In the United States and Germany, progressively transformed germinal centers occurs more commonly in young males.1, 2, 3, 4, 5, 6 Our patients were similar to these previously reported patients in that they were predominantly male and largely presented with solitary asymptomatic lymphadenopathy in the neck, but differed in that they were middle-aged to older. Kojima et al6 also reported that their Japanese progressively transformed germinal centers cases were more frequently middle-aged to older patients, and interestingly that about 30% had chronic sialadenitis or allergic disease.6 These cases are similar to our series of IgG4+ progressively transformed germinal centers, suggesting that this clinical picture might be suitably categorized as progressively transformed germinal centers-type IgG4-related lymphadenopathy. In fact, many cases of IgG4-related disease have been reported in Asia, particularly in Japan.8, 9, 10, 11

Although the mechanism underlying IgG4-related disease remains unclear,8, 9, 10, 11 a recent study suggested the possible involvement of T helper 2 cells and regulatory immune reactions, indicating a possible allergic mechanism.16, 17 In fact, we found elevated serum IgE levels in almost all patients examined. Furthermore, about half of our patients showed eosinophilia, with marked eosinophil infiltration in the affected tissue, in addition to concomitant allergic disease.
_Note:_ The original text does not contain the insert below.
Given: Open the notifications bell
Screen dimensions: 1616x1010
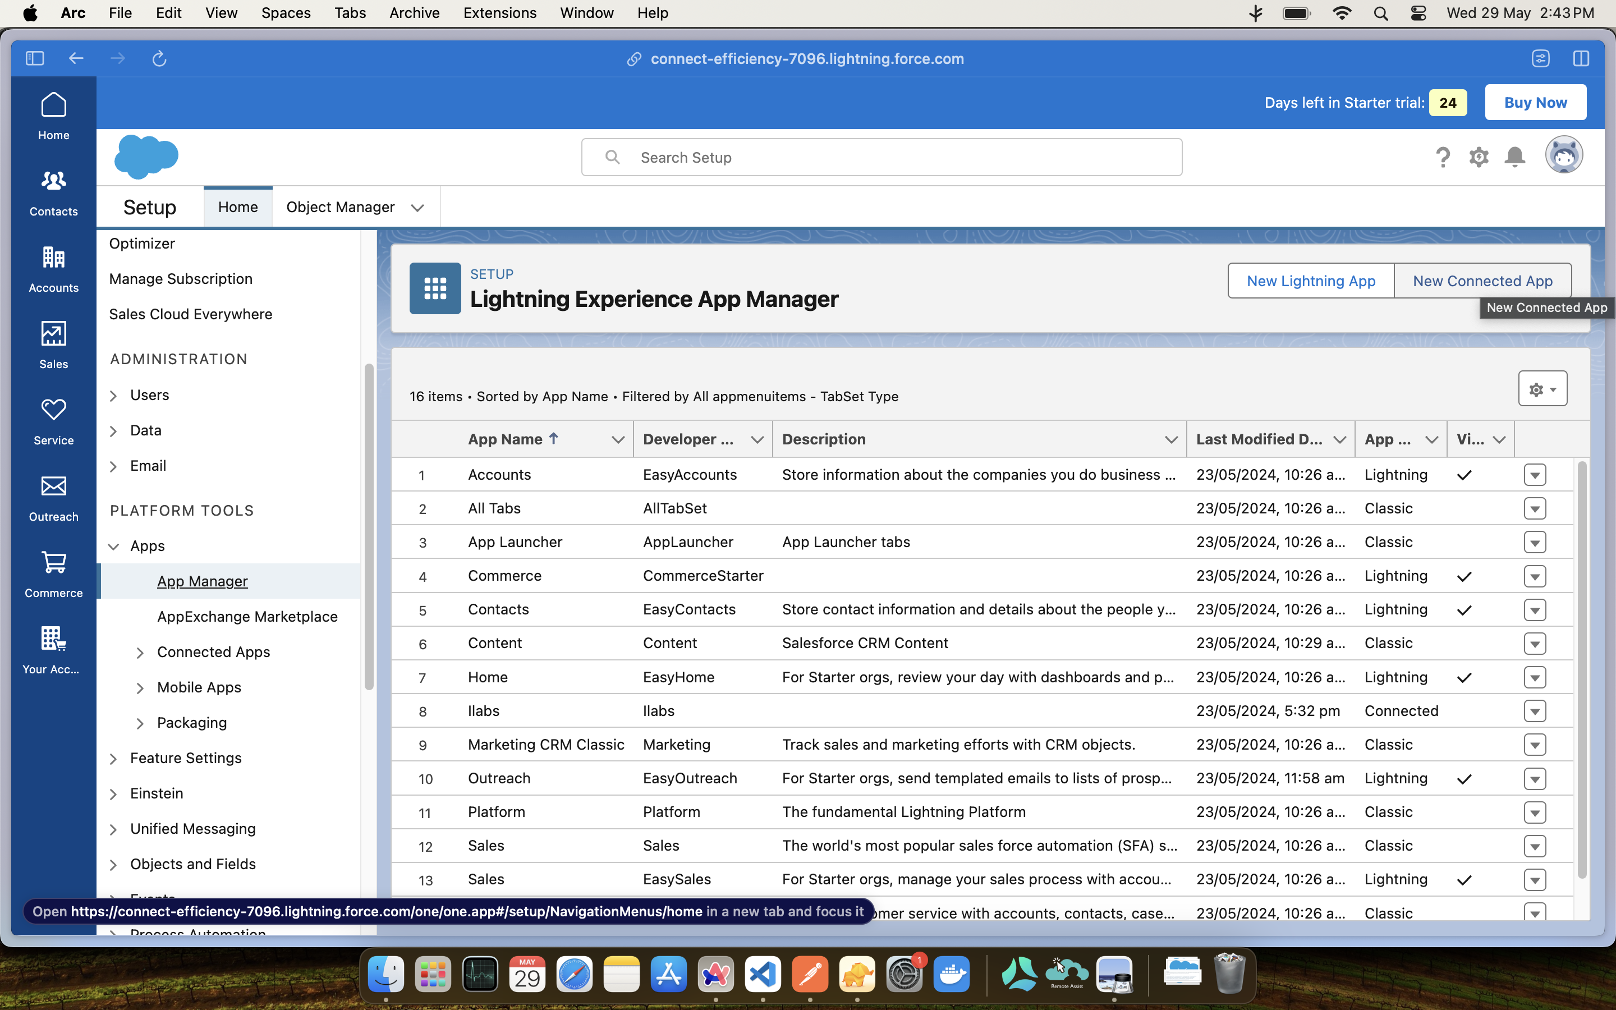Looking at the screenshot, I should click(1514, 157).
Interestingly, our series of IgG4+ progressively transformed germinal centers of the lymph nodes appeared to specifically involve the submandibular lymph nodes, but the reason for this is unclear. These nodes receive lymph from a wide area, including the ocular region, nose and adjacent cheek, paranasal sinus, oral cavity, and salivary glands.18 This area, particularly the ocular adnexa and salivary glands, is very frequently affected in IgG4-related disease. Indeed, the extranodal lesions detected in our patients frequently involved the area covered by the submandibular lymph nodes. The mechanism might therefore be related to anatomical lymphatic flow.
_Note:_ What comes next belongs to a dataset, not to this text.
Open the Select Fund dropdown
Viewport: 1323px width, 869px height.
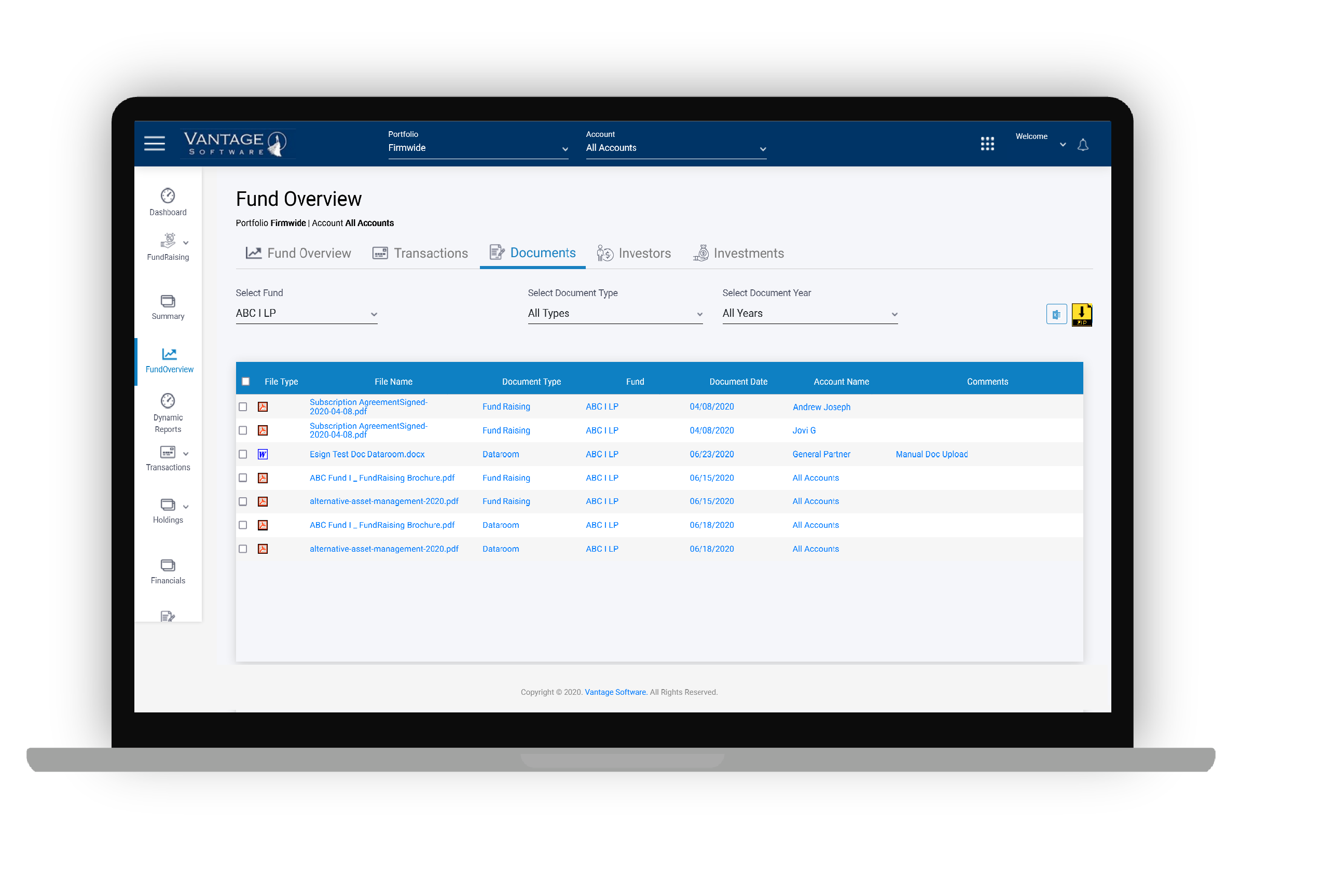306,313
Three of our patients had normal serum IgG4 levels. This might have been because the measurement of serum IgG4 in these three patients occurred after biopsy, at which time there were no residual main lesions. In this regard, about 20% of patients with IgG4-related pancreatitis are negative for serum IgG4.8, 19, 20

Residual lymph node lesions in our series of IgG4+ progressively transformed germinal centers patients showed frequent persistence or relapse (or both), and the disease progressed to either or both extranodal lesions or systemic disease. This explains why, although progressively transformed germinal centers was eventually diagnosed based on histological findings, this pattern of disease progression suggested malignant lymphoma.

In conclusion, we describe here a unique case series characterized by progressively transformed germinal centers with intra-germinal center IgG4+ plasmacytosis involving the submandibular lymph node in middle-aged to older patients who clinically presented with asymptomatic localized lymphadenopathy. About half of these patients progressed during the follow-up period to extranodal lesions, systemic disease or both. We suggest that the patients with IgG4+ progressively transformed germinal centers of the lymph nodes may phenotypically present with incipient lesions associated with IgG4-related disease. Moreover, almost all cases described here were suspected to be malignant lymphomas at initial diagnosis or when the disease progressed. Prevention of potentially harmful misdiagnosis requires the recognition of this lesion as a distinct clinicopathological entity, based on careful analysis of clinical and pathological findings through the close collaboration of pathologist and clinician.